Nvidia H100 Finetuning Error on BitsandBytes
#82
by
ashmitbhattarai
- opened
I am trying to fine-tune the model on H100 80GB Graphics card. The same code runs on A100 40GB. Its 4 bits quantized model
quant_config = BitsAndBytesConfig(
load_in_4bit=True,
bnb_4bit_quant_type="nf4",
bnb_4bit_use_doube_quant=False,
bnb_4bit_compute_dtype = torch.bfloat16
)
base_model = AutoModelForCausalLM.from_pretrained(
model_name,
quantization_config=quant_config,
device_map="cuda:0",
trust_remote_code=True,
# max_seq_len=8192
# use_safetensors=True
)
tokenizer = AutoTokenizer.from_pretrained(
model_name,
trust_remote_code = True,
use_fast=True
)
## Prepare the model for K-Bit Trainining
base_model.gradient_checkpointing_enable()

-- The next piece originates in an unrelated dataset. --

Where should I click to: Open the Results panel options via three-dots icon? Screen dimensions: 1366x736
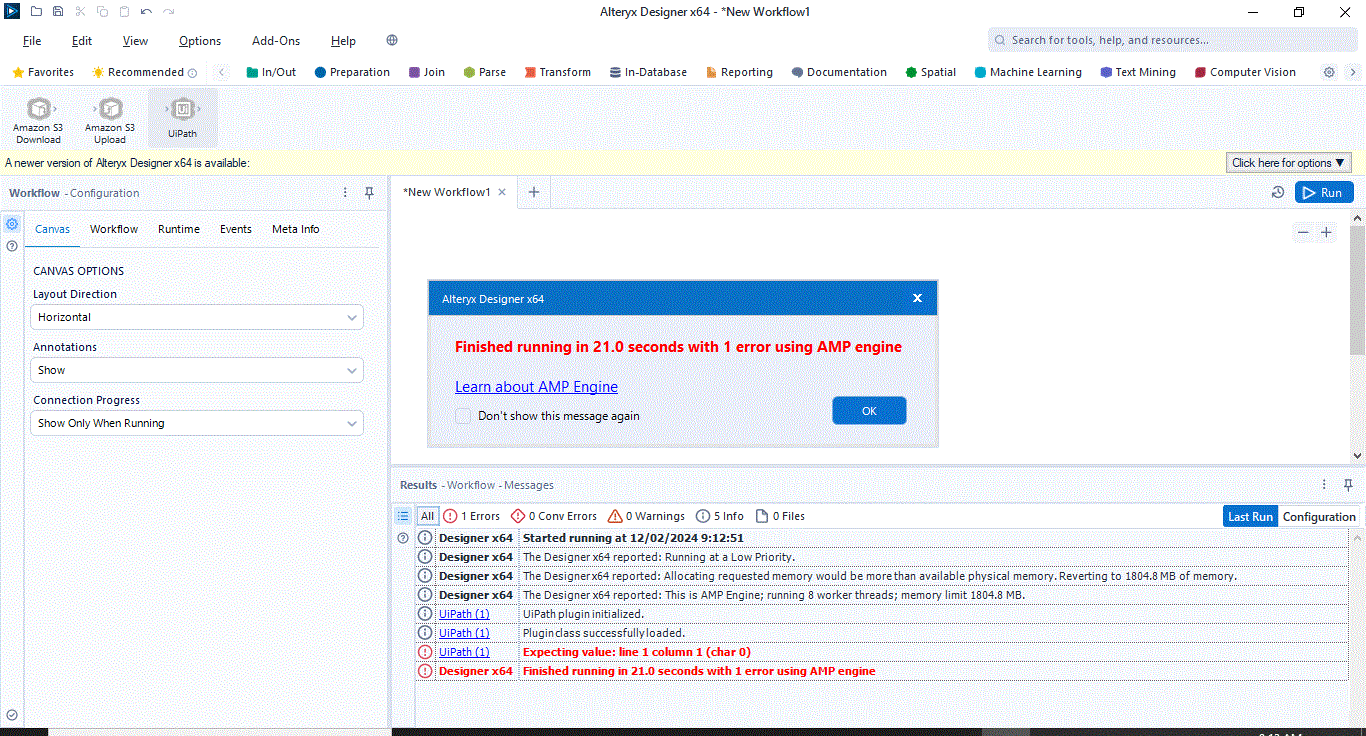click(x=1323, y=484)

model = prepare_model_for_kbit_training(base_model)
....
trainer...
trainer.train()
I get CUDA Error: an illegal instruction was encountered.
Again, the same code runs great on A100 just not on H100.. FYI: Inference on the base model works just fine just the fine-tune training is erroneous.
Using notebook as reference
i have the same issue...
I do have the same issue . How to solve this ?